Work to complete
Return each of the entries below word for word.

Stored data:
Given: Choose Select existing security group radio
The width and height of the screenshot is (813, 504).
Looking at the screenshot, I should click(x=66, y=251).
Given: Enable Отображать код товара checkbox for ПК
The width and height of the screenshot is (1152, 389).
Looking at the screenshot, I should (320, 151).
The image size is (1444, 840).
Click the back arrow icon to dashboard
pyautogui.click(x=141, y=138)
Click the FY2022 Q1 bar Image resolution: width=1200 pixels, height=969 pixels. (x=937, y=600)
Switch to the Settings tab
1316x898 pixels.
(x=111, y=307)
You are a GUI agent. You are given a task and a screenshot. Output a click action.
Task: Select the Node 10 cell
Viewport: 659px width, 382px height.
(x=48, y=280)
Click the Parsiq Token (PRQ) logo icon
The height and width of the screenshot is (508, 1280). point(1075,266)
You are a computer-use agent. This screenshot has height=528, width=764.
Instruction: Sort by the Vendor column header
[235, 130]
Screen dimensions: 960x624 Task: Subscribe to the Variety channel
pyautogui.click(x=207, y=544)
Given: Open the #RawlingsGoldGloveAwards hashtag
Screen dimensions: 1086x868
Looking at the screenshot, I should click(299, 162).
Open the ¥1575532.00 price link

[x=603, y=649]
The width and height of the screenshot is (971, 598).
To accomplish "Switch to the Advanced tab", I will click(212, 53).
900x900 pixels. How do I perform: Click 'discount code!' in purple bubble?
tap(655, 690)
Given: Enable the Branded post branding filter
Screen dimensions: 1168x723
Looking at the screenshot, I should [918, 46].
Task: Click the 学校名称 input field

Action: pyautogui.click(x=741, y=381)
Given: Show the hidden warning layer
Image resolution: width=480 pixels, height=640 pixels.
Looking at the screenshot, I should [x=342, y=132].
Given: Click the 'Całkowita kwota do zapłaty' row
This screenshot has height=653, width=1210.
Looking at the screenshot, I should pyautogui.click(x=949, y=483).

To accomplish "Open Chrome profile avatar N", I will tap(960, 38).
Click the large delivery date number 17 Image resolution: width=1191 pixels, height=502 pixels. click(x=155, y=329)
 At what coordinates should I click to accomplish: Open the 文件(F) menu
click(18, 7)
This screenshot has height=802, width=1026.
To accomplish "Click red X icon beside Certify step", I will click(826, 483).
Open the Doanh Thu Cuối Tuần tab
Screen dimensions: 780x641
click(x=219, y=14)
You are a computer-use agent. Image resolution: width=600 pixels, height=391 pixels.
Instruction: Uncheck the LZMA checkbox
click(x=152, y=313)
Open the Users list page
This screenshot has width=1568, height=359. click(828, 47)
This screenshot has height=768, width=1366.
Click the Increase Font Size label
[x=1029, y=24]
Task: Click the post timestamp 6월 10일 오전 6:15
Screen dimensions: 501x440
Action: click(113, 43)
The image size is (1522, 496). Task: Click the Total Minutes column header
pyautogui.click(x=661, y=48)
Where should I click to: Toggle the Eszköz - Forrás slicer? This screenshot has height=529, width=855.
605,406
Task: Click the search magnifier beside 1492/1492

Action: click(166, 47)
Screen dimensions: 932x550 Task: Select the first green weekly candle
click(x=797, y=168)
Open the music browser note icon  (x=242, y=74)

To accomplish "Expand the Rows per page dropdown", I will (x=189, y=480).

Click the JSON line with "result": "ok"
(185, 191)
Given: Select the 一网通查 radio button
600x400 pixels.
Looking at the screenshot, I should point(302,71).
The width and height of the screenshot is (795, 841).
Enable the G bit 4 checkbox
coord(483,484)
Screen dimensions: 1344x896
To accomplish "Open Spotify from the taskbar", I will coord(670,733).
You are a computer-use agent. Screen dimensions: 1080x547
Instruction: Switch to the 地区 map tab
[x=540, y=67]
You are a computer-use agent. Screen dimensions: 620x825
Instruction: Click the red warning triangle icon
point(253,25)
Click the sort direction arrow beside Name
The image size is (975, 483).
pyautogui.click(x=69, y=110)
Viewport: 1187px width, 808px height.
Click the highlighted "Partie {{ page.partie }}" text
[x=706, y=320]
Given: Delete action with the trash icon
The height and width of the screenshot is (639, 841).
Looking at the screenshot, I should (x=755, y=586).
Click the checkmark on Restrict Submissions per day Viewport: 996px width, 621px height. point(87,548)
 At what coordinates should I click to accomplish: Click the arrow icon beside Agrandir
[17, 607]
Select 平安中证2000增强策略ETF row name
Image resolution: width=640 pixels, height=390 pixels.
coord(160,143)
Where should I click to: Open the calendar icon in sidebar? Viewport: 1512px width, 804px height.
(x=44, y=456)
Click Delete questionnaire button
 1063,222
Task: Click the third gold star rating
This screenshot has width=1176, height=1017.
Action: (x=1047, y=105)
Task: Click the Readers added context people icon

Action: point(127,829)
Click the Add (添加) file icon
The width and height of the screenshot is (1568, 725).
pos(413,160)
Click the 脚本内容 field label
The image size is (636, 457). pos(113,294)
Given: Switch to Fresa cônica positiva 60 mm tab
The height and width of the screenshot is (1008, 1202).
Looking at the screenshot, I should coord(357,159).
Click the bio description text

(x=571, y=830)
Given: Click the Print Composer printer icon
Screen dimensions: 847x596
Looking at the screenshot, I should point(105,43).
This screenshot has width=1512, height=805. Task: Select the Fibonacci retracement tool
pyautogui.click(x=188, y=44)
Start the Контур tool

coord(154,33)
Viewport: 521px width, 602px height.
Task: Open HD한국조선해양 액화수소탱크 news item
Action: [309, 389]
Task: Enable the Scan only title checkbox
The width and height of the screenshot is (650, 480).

Exercise response
Given: Choose Select existing security group radio
The width and height of the screenshot is (813, 504).
Looking at the screenshot, I should click(x=66, y=251).
Given: Enable Отображать код товара checkbox for ПК
The width and height of the screenshot is (1152, 389).
Looking at the screenshot, I should (320, 151).
The image size is (1444, 840).
Click the back arrow icon to dashboard
pyautogui.click(x=141, y=138)
Click the FY2022 Q1 bar Image resolution: width=1200 pixels, height=969 pixels. (x=937, y=600)
Switch to the Settings tab
1316x898 pixels.
(x=111, y=307)
You are a GUI agent. You are given a task and a screenshot. Output a click action.
Task: Select the Node 10 cell
Viewport: 659px width, 382px height.
(x=48, y=280)
Click the Parsiq Token (PRQ) logo icon
The height and width of the screenshot is (508, 1280). point(1075,266)
You are a computer-use agent. This screenshot has height=528, width=764.
Instruction: Sort by the Vendor column header
[235, 130]
Screen dimensions: 960x624 Task: Subscribe to the Variety channel
pyautogui.click(x=207, y=544)
Given: Open the #RawlingsGoldGloveAwards hashtag
Screen dimensions: 1086x868
Looking at the screenshot, I should click(299, 162).
Open the ¥1575532.00 price link

[x=603, y=649]
The width and height of the screenshot is (971, 598).
To accomplish "Switch to the Advanced tab", I will click(212, 53).
900x900 pixels. How do I perform: Click 'discount code!' in purple bubble?
tap(655, 690)
Given: Enable the Branded post branding filter
Screen dimensions: 1168x723
Looking at the screenshot, I should [918, 46].
Task: Click the 学校名称 input field

Action: pyautogui.click(x=741, y=381)
Given: Show the hidden warning layer
Image resolution: width=480 pixels, height=640 pixels.
Looking at the screenshot, I should [x=342, y=132].
Given: Click the 'Całkowita kwota do zapłaty' row
This screenshot has height=653, width=1210.
Looking at the screenshot, I should pyautogui.click(x=949, y=483).

To accomplish "Open Chrome profile avatar N", I will tap(960, 38).
Click the large delivery date number 17 Image resolution: width=1191 pixels, height=502 pixels. click(x=155, y=329)
 At what coordinates should I click to accomplish: Open the 文件(F) menu
click(18, 7)
This screenshot has height=802, width=1026.
To accomplish "Click red X icon beside Certify step", I will click(826, 483).
Open the Doanh Thu Cuối Tuần tab
Screen dimensions: 780x641
click(x=219, y=14)
You are a computer-use agent. Image resolution: width=600 pixels, height=391 pixels.
Instruction: Uncheck the LZMA checkbox
click(x=152, y=313)
Open the Users list page
This screenshot has width=1568, height=359. click(828, 47)
This screenshot has height=768, width=1366.
Click the Increase Font Size label
[x=1029, y=24]
Task: Click the post timestamp 6월 10일 오전 6:15
Screen dimensions: 501x440
Action: click(113, 43)
The image size is (1522, 496). Task: Click the Total Minutes column header
pyautogui.click(x=661, y=48)
Where should I click to: Toggle the Eszköz - Forrás slicer? This screenshot has height=529, width=855.
605,406
Task: Click the search magnifier beside 1492/1492

Action: click(166, 47)
Screen dimensions: 932x550 Task: Select the first green weekly candle
click(x=797, y=168)
Open the music browser note icon  (x=242, y=74)

To accomplish "Expand the Rows per page dropdown", I will (x=189, y=480).

Click the JSON line with "result": "ok"
(185, 191)
Given: Select the 一网通查 radio button
600x400 pixels.
Looking at the screenshot, I should point(302,71).
The width and height of the screenshot is (795, 841).
Enable the G bit 4 checkbox
coord(483,484)
Screen dimensions: 1344x896
To accomplish "Open Spotify from the taskbar", I will coord(670,733).
You are a computer-use agent. Screen dimensions: 1080x547
Instruction: Switch to the 地区 map tab
[x=540, y=67]
You are a computer-use agent. Screen dimensions: 620x825
Instruction: Click the red warning triangle icon
point(253,25)
Click the sort direction arrow beside Name
The image size is (975, 483).
pyautogui.click(x=69, y=110)
Viewport: 1187px width, 808px height.
Click the highlighted "Partie {{ page.partie }}" text
[x=706, y=320]
Given: Delete action with the trash icon
The height and width of the screenshot is (639, 841).
Looking at the screenshot, I should (x=755, y=586).
Click the checkmark on Restrict Submissions per day Viewport: 996px width, 621px height. point(87,548)
 At what coordinates should I click to accomplish: Click the arrow icon beside Agrandir
[17, 607]
Select 平安中证2000增强策略ETF row name
Image resolution: width=640 pixels, height=390 pixels.
coord(160,143)
Where should I click to: Open the calendar icon in sidebar? Viewport: 1512px width, 804px height.
(x=44, y=456)
Click Delete questionnaire button
 1063,222
Task: Click the third gold star rating
This screenshot has width=1176, height=1017.
Action: (x=1047, y=105)
Task: Click the Readers added context people icon

Action: point(127,829)
Click the Add (添加) file icon
The width and height of the screenshot is (1568, 725).
pos(413,160)
Click the 脚本内容 field label
The image size is (636, 457). pos(113,294)
Given: Switch to Fresa cônica positiva 60 mm tab
The height and width of the screenshot is (1008, 1202).
Looking at the screenshot, I should coord(357,159).
Click the bio description text

(x=571, y=830)
Given: Click the Print Composer printer icon
Screen dimensions: 847x596
Looking at the screenshot, I should point(105,43).
This screenshot has width=1512, height=805. Task: Select the Fibonacci retracement tool
pyautogui.click(x=188, y=44)
Start the Контур tool

coord(154,33)
Viewport: 521px width, 602px height.
Task: Open HD한국조선해양 액화수소탱크 news item
Action: [309, 389]
Task: Enable the Scan only title checkbox
The width and height of the screenshot is (650, 480).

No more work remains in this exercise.